Information provided Start Marker

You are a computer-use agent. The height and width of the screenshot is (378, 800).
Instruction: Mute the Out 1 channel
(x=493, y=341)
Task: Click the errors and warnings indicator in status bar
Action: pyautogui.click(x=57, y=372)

Information provided End Marker

**Aim of the task:**
Repeat the data in full, keeping each word exactly as it is.

**Response to the exercise:**
You are a computer-use agent. The height and width of the screenshot is (378, 800).
Instruction: Mute the Out 1 channel
(x=493, y=341)
Task: Click the errors and warnings indicator in status bar
Action: pyautogui.click(x=57, y=372)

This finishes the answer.